Assignment
Copy all lines of the listing that include the string "tool".

------------------------------------------------------------------------

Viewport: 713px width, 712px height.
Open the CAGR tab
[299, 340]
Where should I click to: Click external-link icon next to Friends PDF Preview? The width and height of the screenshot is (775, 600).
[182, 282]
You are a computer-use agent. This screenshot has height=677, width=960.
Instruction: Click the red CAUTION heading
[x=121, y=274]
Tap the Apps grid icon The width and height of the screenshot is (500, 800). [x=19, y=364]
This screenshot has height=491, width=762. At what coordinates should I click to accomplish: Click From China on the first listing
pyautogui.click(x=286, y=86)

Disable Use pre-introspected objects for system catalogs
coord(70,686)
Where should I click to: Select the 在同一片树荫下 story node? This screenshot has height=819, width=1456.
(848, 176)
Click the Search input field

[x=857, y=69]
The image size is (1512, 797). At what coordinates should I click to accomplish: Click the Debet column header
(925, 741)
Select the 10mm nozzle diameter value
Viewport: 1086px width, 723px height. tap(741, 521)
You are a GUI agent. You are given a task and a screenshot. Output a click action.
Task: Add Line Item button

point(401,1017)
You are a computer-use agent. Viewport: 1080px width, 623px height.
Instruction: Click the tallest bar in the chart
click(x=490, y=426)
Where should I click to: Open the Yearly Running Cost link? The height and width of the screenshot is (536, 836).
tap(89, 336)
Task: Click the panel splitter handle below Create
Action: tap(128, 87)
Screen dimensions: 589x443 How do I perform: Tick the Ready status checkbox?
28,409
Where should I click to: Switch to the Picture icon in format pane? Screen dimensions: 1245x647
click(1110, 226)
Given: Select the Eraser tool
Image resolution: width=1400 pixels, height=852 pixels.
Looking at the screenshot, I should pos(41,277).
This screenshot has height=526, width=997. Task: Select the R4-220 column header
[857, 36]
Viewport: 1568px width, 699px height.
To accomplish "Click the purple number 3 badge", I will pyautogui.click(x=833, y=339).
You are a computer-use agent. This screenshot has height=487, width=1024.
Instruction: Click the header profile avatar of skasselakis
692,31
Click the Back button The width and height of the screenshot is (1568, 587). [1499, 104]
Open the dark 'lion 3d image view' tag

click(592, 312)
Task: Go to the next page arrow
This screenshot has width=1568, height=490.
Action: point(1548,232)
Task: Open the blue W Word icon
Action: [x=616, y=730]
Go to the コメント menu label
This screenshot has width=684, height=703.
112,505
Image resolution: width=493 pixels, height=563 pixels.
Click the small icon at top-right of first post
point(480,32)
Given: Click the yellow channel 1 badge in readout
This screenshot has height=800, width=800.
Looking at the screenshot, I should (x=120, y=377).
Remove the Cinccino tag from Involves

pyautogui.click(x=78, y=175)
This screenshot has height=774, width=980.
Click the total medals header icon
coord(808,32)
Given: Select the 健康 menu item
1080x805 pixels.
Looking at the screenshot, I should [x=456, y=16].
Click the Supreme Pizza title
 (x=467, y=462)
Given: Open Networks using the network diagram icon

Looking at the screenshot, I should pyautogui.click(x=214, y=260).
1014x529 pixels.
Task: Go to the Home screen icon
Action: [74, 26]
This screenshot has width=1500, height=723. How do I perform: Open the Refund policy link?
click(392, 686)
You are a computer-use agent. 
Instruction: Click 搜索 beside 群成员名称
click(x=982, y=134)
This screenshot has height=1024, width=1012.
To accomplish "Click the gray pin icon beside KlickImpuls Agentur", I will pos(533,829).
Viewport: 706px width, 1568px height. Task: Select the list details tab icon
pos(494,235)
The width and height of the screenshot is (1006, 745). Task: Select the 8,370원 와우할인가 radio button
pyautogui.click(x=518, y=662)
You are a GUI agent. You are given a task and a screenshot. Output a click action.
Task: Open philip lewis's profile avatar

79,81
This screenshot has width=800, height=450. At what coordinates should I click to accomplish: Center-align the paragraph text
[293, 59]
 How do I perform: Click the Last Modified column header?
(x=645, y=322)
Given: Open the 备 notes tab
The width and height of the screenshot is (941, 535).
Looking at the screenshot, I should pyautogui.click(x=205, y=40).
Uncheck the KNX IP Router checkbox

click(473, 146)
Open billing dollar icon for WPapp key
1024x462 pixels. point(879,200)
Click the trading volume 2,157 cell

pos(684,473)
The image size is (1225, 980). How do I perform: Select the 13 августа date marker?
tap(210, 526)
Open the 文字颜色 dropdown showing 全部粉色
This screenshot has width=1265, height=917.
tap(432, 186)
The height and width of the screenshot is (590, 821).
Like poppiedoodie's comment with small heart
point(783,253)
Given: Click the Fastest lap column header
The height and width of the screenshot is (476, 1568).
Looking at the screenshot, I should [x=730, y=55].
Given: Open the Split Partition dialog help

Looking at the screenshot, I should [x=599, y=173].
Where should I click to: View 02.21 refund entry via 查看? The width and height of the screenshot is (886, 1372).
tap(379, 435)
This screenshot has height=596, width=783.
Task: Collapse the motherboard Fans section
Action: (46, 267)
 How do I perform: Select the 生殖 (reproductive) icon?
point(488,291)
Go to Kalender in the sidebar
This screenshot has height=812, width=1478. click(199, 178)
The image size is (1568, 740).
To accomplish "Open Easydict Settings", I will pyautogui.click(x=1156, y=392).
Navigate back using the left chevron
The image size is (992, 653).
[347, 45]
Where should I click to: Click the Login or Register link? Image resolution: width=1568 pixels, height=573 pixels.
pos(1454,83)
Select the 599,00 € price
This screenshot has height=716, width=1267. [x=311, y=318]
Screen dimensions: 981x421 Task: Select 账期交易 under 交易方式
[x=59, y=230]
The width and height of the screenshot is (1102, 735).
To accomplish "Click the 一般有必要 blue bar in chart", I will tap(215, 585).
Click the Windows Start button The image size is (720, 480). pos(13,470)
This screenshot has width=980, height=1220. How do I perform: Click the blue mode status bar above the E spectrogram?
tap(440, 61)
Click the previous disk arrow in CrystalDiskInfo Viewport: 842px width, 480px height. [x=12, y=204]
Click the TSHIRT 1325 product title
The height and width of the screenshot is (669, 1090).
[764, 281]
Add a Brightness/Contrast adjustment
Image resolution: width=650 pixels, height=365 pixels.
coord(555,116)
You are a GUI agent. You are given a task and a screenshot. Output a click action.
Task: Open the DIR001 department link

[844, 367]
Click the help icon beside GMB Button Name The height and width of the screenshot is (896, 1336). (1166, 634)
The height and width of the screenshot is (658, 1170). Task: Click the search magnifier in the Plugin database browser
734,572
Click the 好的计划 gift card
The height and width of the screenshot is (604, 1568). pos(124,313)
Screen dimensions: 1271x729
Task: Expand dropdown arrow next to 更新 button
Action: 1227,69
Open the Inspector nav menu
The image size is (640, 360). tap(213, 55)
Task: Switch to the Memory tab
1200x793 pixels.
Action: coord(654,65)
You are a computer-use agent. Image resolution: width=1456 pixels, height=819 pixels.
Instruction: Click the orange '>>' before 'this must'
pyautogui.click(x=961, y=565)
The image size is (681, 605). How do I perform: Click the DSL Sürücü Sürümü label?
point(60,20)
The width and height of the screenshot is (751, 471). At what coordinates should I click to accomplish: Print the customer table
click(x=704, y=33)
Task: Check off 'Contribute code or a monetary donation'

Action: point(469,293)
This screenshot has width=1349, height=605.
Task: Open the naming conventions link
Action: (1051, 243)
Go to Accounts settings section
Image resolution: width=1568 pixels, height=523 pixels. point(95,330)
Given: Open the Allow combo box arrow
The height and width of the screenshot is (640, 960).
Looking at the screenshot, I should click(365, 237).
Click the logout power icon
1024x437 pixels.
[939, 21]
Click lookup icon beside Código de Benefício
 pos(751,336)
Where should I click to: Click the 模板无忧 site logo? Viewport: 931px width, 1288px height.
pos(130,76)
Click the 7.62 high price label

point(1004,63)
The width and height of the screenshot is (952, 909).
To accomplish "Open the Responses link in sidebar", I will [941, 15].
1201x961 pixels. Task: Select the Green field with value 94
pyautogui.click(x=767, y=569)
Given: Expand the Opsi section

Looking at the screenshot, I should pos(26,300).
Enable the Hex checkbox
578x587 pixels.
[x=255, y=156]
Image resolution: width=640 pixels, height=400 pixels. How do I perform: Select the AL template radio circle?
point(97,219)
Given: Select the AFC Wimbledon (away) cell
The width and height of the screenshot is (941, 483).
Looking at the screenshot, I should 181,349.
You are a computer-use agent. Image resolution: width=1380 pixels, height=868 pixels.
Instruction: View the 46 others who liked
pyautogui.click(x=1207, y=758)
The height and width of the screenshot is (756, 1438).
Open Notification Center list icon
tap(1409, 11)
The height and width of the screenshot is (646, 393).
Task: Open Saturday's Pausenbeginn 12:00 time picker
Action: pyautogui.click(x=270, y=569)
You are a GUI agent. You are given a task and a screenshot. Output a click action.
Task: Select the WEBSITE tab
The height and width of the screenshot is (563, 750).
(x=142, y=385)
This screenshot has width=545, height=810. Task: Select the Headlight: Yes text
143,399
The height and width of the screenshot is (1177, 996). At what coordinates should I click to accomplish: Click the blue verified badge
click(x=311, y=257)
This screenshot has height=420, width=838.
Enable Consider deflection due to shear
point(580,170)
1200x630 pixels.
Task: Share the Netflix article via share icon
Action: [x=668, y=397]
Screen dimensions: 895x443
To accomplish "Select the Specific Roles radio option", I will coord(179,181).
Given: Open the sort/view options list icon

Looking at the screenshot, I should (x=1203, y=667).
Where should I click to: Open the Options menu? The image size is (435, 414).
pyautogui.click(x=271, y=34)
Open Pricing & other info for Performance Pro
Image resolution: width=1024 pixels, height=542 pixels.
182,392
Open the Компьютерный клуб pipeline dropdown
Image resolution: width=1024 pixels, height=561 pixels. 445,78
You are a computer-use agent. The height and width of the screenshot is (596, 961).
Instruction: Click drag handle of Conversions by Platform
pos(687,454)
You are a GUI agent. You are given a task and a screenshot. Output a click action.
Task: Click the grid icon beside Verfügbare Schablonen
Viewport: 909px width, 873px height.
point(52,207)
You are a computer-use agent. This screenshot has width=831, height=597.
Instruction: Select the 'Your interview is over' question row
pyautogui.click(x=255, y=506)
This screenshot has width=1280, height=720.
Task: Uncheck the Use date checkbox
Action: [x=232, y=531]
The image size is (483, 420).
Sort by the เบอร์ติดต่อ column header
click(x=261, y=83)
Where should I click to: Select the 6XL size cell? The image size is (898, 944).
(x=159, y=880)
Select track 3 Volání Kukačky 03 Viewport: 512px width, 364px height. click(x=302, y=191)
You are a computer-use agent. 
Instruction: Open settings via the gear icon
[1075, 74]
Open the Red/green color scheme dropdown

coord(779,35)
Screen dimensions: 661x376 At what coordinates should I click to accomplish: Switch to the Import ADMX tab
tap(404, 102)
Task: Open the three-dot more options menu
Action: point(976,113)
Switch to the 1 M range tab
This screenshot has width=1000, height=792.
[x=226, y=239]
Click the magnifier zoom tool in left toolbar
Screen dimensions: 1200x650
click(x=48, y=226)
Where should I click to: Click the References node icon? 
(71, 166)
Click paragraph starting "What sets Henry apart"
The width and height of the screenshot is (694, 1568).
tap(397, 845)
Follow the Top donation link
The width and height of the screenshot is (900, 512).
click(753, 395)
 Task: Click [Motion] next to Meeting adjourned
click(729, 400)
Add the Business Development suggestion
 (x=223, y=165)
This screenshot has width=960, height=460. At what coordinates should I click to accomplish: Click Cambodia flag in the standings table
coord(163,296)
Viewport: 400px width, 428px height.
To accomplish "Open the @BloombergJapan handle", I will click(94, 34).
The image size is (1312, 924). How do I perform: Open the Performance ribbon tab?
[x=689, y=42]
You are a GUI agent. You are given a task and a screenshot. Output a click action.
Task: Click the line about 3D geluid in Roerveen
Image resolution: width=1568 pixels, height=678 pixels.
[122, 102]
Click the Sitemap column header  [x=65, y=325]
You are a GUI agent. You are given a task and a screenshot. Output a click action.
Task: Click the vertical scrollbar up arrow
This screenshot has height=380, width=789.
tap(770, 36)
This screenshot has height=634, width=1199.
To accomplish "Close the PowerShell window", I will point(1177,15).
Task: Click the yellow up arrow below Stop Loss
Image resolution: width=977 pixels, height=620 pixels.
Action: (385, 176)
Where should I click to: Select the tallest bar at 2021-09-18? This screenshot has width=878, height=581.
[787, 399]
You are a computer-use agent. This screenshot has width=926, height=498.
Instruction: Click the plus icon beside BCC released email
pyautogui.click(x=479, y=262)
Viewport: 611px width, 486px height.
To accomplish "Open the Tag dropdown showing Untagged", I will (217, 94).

------------------------------------------------------------------------

The answer
Given: Select the Eraser tool
Click the magnifier zoom tool in left toolbar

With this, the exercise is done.